Bayesian geostatistical regression (GR) models estimate air pollution exposure at high spatial resolution, quantify the prediction uncertainty and provide probabilistic inference on the exceedance of air quality thresholds. However, due to high computational burden, previous GR models have provided gridded ambient nitrogen dioxide (NO(2)) concentrations at smaller areas of investigation. Here, we applied these models to estimate yearly averaged NO(2) concentrations at 1 km(2) spatial resolution across 44 European countries, integrating information from in situ monitoring stations, satellites and chemical transport model (CTM) simulations.
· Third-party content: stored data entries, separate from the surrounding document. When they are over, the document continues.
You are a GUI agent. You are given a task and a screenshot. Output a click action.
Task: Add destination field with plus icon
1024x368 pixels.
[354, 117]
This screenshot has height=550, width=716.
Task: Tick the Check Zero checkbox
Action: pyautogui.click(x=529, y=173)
The tropospheric values of NO(2) derived from the ozone monitoring instrument (OMI) onboard the National Aeronautics and Space Administration's (NASA's) Aura satellite were converted to near ground NO(2) concentration proxies using simulations from the 3-D global CTM (GEOS-Chem) at 0.5° × 0.625°spatial resolution and surface-to-column NO(2) ratios. Simulations from the Ensemble of regional CTMs at spatial resolution of 0.1° × 0.1°were extracted from the Copernicus atmosphere monitoring service (CAMS). The contribution of these covariates to the predictive capability of geostatistical models was for the first time evaluated here through a rigorous model selection procedure along with additional continental high-resolution satellite-derived products, including novel data from the pan-European Copernicus land monitoring service (CLMS). The results have shown that the conversion of columnar NO(2) values to surface quasi-observations yielded models with slightly better predictive ability and lower uncertainty. Nonetheless, the use of higher resolution CAMS-Ensemble simulations as covariates in GR models granted the most accurate surface NO(2) estimates, showing that, in 2016, 16.17 (95% C.I. 6.34-29.96) million people in Europe, representing 2.97% (95% C.I. 1.16% - 5.50%) of the total population, were exposed to levels above the EU directive and WHO air quality guidelines threshold for NO(2). Our estimates are readily available to policy makers and scientists assessing the burden of disease attributable to NO(2) in 2016.